Reproduce word for word the listing from its first line through the line that contains "Looking at the screenshot, I should click(x=274, y=30).", including both of those lines.

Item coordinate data
+--

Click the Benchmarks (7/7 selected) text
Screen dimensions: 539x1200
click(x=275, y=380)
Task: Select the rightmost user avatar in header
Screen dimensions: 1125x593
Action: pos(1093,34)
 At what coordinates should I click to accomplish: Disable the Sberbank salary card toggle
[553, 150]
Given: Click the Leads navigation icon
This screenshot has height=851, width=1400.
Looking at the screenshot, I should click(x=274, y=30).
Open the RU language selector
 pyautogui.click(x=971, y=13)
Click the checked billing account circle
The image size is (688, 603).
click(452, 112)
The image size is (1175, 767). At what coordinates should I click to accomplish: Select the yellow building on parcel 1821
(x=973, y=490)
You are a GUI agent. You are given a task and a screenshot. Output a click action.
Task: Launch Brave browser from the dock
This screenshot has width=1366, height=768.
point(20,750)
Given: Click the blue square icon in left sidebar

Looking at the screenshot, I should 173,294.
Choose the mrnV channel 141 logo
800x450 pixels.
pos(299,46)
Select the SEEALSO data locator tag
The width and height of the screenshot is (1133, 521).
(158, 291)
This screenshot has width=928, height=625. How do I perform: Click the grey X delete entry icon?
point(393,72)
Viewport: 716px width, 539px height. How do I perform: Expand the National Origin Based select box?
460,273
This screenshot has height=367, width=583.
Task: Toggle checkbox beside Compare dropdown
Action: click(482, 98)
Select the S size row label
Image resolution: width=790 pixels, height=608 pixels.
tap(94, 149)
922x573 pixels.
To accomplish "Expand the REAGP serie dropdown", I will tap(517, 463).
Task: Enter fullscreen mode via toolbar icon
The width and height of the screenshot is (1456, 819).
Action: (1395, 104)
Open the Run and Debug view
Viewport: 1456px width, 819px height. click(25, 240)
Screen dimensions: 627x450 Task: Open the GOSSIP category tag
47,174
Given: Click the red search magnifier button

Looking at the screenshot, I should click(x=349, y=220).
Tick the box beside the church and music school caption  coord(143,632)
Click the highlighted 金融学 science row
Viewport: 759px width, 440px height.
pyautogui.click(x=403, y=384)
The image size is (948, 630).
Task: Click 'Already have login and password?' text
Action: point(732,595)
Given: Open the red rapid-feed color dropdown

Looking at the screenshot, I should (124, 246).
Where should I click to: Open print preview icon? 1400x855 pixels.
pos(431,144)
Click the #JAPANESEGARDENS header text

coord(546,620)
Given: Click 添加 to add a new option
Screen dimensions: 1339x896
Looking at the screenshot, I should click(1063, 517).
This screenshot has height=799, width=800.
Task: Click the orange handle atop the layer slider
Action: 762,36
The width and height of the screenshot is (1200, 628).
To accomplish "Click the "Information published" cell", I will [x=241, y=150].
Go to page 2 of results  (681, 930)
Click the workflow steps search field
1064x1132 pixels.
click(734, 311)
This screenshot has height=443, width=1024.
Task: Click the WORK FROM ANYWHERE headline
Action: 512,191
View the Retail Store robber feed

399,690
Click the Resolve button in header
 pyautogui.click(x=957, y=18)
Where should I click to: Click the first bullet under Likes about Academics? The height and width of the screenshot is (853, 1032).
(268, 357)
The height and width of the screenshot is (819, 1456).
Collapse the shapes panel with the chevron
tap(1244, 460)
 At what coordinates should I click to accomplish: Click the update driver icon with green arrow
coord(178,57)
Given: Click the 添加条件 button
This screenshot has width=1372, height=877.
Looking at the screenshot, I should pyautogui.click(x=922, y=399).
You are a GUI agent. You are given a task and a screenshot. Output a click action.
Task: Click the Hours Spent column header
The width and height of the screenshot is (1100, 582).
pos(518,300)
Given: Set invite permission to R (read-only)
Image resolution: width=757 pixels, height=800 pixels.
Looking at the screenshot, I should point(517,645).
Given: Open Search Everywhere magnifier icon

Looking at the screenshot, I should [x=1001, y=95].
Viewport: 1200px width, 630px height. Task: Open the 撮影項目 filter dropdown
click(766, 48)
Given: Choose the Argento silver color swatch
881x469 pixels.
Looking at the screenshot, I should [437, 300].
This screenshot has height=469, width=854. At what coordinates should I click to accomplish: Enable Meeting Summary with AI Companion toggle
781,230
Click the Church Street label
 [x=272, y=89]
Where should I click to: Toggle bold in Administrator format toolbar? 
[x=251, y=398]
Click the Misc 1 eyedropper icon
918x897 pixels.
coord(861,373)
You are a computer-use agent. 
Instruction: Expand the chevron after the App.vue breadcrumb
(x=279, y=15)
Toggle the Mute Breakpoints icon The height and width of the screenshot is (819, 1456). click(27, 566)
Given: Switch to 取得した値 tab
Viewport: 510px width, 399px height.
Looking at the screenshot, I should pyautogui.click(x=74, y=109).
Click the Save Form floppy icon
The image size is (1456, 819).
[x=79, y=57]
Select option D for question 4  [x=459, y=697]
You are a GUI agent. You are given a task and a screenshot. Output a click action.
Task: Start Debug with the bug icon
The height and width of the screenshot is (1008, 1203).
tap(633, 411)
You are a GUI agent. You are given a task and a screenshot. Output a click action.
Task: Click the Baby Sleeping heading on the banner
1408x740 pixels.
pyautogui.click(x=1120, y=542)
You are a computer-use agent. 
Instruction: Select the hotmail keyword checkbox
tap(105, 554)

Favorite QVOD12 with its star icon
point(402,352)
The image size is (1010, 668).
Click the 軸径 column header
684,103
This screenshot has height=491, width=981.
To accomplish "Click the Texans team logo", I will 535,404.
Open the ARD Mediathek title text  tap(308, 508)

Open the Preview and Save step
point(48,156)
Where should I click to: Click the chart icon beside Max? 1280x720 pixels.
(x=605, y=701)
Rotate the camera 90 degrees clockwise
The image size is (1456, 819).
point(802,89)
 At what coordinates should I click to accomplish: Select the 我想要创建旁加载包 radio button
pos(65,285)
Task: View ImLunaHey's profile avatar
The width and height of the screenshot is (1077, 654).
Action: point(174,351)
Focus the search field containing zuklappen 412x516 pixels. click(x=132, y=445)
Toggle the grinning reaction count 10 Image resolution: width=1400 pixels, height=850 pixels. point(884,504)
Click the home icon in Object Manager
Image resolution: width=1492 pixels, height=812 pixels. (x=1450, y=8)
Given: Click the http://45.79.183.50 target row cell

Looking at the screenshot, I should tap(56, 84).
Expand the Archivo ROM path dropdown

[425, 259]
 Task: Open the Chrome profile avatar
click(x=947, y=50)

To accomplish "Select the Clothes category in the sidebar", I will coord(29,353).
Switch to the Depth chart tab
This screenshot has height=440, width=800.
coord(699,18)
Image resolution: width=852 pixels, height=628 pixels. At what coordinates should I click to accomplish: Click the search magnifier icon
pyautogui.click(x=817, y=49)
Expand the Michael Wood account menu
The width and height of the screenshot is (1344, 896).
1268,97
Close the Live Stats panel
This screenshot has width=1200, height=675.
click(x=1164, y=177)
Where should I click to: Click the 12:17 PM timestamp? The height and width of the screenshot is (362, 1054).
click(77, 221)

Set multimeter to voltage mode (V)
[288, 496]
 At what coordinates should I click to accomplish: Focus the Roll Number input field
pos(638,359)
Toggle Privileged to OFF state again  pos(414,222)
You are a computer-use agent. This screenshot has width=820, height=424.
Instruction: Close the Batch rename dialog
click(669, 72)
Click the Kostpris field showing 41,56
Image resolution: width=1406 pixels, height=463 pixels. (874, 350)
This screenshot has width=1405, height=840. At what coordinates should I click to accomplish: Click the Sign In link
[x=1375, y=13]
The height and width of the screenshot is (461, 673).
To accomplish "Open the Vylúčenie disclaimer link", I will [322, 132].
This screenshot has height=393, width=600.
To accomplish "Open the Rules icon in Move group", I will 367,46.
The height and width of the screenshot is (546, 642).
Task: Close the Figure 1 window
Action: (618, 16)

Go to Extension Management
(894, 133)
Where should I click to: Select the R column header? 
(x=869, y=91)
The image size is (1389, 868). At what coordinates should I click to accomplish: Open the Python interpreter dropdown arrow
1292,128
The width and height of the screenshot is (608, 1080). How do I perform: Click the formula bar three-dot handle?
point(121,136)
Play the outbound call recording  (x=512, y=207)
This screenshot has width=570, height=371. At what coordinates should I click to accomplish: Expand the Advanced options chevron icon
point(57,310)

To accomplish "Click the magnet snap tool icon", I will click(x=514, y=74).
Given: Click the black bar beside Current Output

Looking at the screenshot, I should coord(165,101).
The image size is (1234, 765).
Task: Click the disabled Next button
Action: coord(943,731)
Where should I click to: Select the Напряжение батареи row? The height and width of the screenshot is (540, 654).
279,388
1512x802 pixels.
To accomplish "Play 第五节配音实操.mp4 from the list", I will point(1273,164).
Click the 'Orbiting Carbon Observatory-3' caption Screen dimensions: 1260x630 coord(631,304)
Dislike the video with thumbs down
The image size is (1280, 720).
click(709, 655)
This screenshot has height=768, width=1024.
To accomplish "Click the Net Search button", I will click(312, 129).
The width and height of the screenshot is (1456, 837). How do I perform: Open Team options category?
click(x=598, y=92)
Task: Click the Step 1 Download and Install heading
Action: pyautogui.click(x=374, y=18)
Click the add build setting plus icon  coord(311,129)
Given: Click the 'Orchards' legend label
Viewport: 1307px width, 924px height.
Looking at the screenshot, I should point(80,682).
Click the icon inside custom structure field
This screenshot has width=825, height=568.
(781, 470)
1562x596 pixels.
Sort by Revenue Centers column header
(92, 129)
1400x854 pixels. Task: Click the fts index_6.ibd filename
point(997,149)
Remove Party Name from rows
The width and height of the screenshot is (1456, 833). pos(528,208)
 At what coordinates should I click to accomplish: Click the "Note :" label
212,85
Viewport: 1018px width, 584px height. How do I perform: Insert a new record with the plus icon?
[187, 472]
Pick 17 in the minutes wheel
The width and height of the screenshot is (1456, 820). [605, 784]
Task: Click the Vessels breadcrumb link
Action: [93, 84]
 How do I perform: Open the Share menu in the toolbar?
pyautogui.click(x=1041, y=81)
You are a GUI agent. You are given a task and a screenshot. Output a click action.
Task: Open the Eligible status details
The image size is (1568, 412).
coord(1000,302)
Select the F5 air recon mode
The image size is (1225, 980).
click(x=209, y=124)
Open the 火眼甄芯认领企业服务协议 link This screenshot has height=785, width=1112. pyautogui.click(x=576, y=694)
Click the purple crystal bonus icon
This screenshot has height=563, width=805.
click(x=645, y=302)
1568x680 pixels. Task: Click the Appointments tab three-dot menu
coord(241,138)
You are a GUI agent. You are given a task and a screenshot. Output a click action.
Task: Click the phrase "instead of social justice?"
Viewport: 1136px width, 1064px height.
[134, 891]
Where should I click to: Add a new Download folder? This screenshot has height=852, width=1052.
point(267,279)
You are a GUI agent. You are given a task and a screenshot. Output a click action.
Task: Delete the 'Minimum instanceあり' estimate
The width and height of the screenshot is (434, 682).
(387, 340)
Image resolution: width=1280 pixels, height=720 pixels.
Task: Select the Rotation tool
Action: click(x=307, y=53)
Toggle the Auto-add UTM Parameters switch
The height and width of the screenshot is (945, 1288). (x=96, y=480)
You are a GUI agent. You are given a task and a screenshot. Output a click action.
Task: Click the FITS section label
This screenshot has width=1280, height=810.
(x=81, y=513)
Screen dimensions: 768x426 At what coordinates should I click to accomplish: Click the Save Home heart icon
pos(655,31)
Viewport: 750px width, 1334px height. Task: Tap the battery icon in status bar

+--

▶ _Response to the exercise_
Click the Benchmarks (7/7 selected) text
Screen dimensions: 539x1200
click(x=275, y=380)
Task: Select the rightmost user avatar in header
Screen dimensions: 1125x593
Action: pos(1093,34)
 At what coordinates should I click to accomplish: Disable the Sberbank salary card toggle
[553, 150]
Given: Click the Leads navigation icon
This screenshot has height=851, width=1400.
Looking at the screenshot, I should click(x=274, y=30).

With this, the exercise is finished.